## Selected passage
========================================

I remember seeing the trailer for this and was absolutely shocked to discover that it was Christian Bale playing Cheney. I never in a million years would have recognized him if I hadn't seen his name in the credits. He not only transformed his body to play the older Cheney, he also got the mannerisms down all the way to Cheney's growly voice and how Cheney holds his mouth - crooked.  So I was looking forward to Bale's performance.  And since I was such a big fan of writer/director Adam McKay's last film, "The Big Short," where he used a variety of original film techniques to explain the financial crisis of 2008, and for which I wrote a really good and funny review, if I do say so myself, I was really looking forward to this latest film.


Did it live up to "The Big Short?"  No.


Is it worth seeing?  Oh, yes, because even though I didn't feel that this film packed the punch that "The Big Short" did, it still has much of that same originality with the use of flashbacks and flash forwards, TV footage, a narrator that breaks the fourth wall by speaking directly to the audience, a false finish and other fun and flashy film techniques.  


And even without all of that, the acting alone makes the film worth seeing.

========================================

Recorded data
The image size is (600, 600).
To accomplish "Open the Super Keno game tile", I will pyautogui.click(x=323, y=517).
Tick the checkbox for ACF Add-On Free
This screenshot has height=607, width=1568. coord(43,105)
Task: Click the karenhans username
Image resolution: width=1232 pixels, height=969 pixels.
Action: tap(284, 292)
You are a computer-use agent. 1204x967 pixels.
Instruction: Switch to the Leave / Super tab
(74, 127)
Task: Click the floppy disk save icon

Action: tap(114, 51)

========================================

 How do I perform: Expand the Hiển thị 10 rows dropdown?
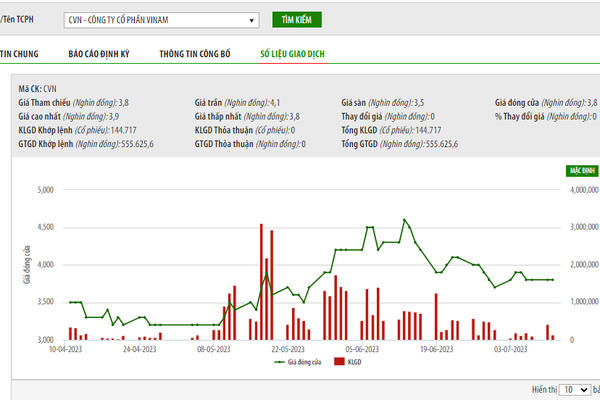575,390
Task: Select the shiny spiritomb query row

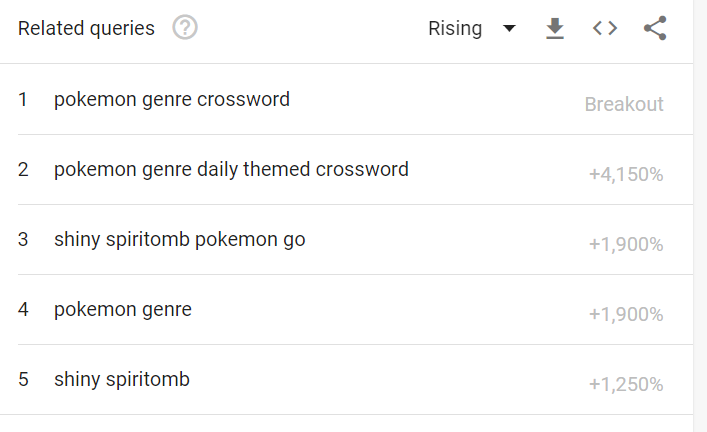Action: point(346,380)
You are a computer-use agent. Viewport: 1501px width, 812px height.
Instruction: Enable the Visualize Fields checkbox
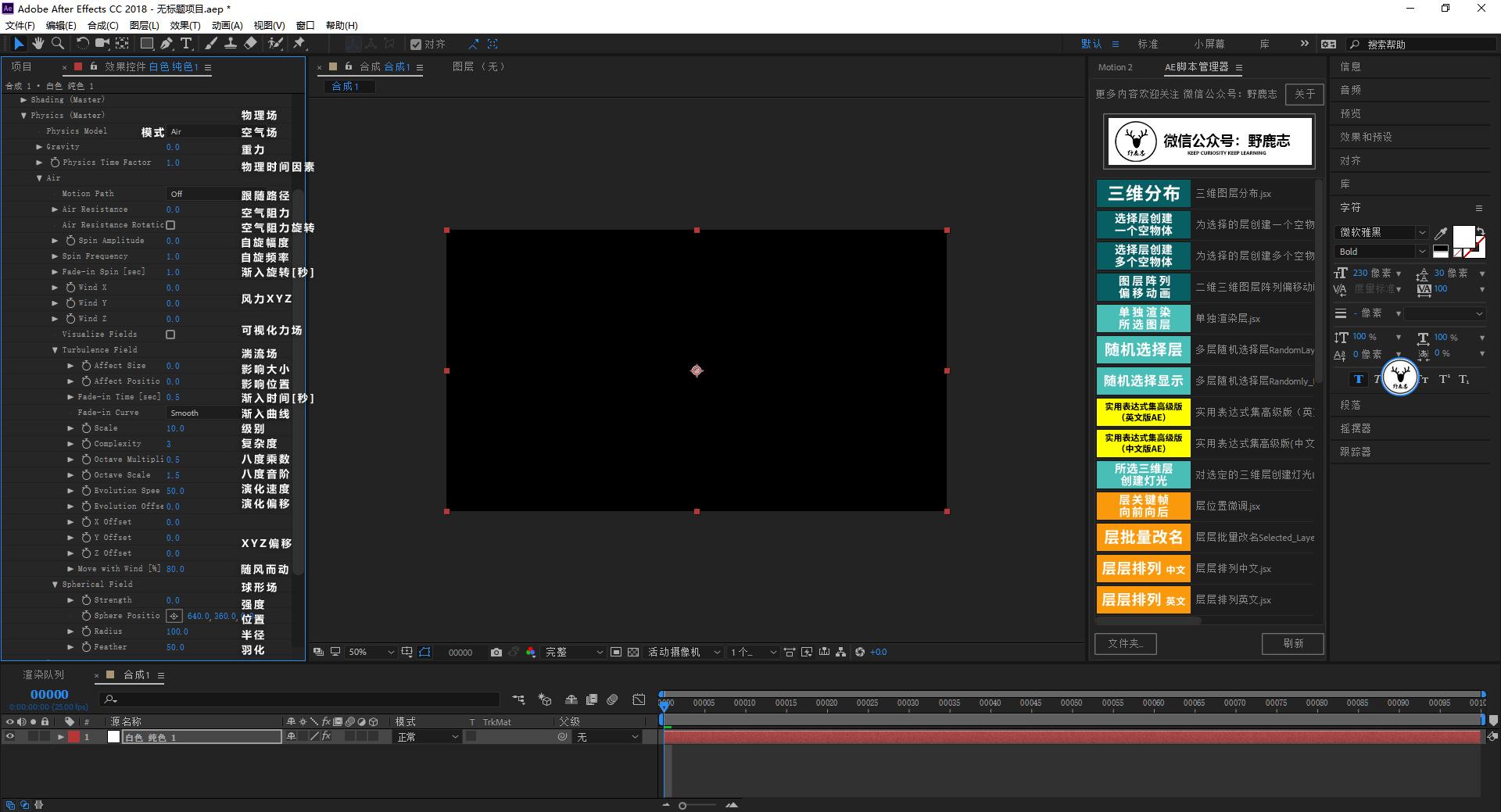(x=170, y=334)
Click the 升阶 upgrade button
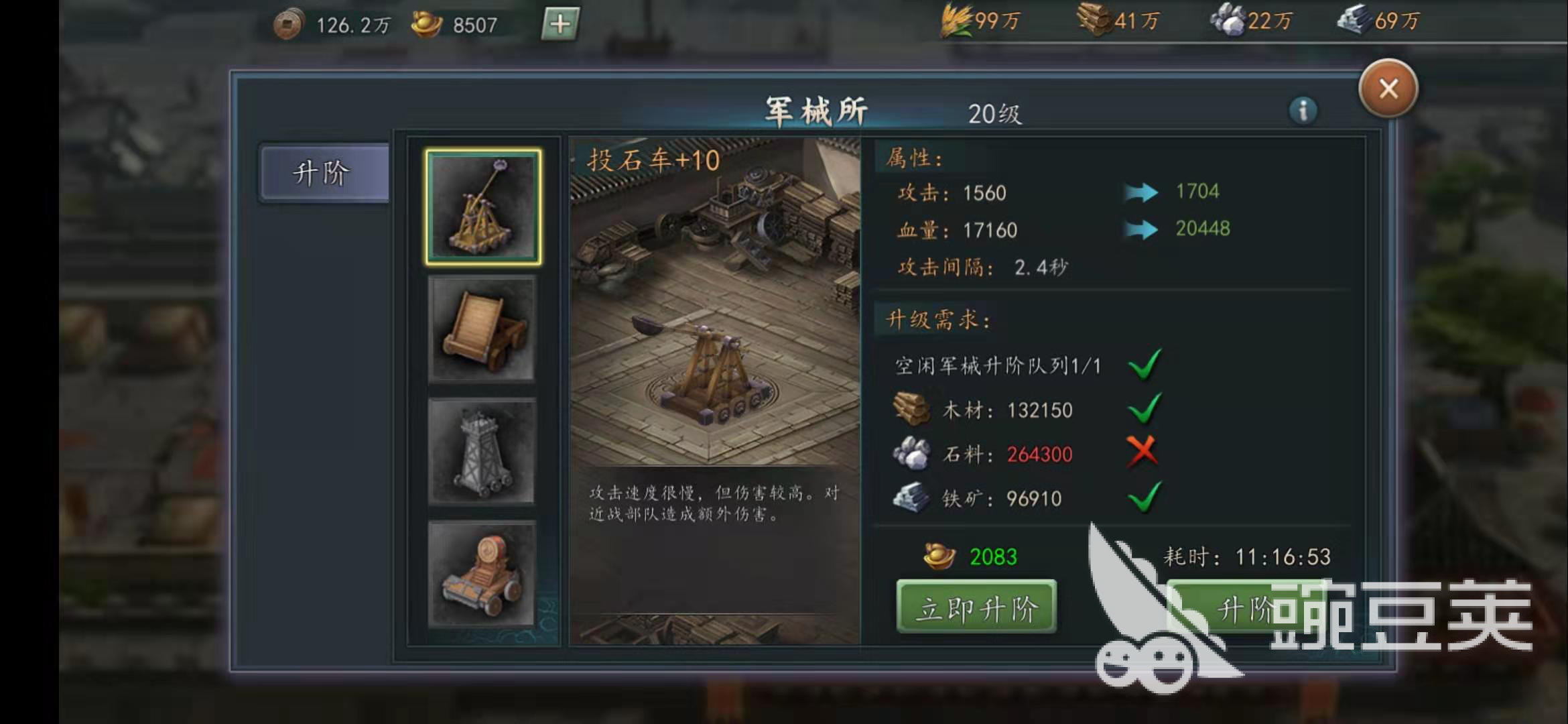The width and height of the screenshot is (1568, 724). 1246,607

========================================

## Brief 1
According to the Cheney film review, which actor plays Cheney?
## Brief 2
Continue the Cheney film review from the point where it stops.

## Written response 1
Christian Bale

## Written response 2
The film begins with a younger Cheney (Bale plays both the young and the old Cheney) in Wyoming working as a lineman after dropping out of Yale.  We see him stopped by the police for drunk driving and not for the first time. You see, he is a bit of a drunk in general until he meets and marries Lynne (Amy Adams) who scares him into being sober.  He then embarks on a political career starting as an intern for Donald Rumsfeld (Steve Carell) during the Nixon/Ford years, where he starts to learn just how dirty "dirty politics" can get. He becomes Rumfeld's protege and eventually moves up the political ladder until Bush asks him to be his running mate and become his Vice President.  By this time, Cheney has been out of politics and is the CEO of Halliburton with enough power to satisfy his power hunger but then he makes a deal with Bush (Sam Rockwell) to be his "Vice" and the rest is history.


If you were expecting an even-handed approach to Cheney's life or any subtlety whatsoever you will be disappointed.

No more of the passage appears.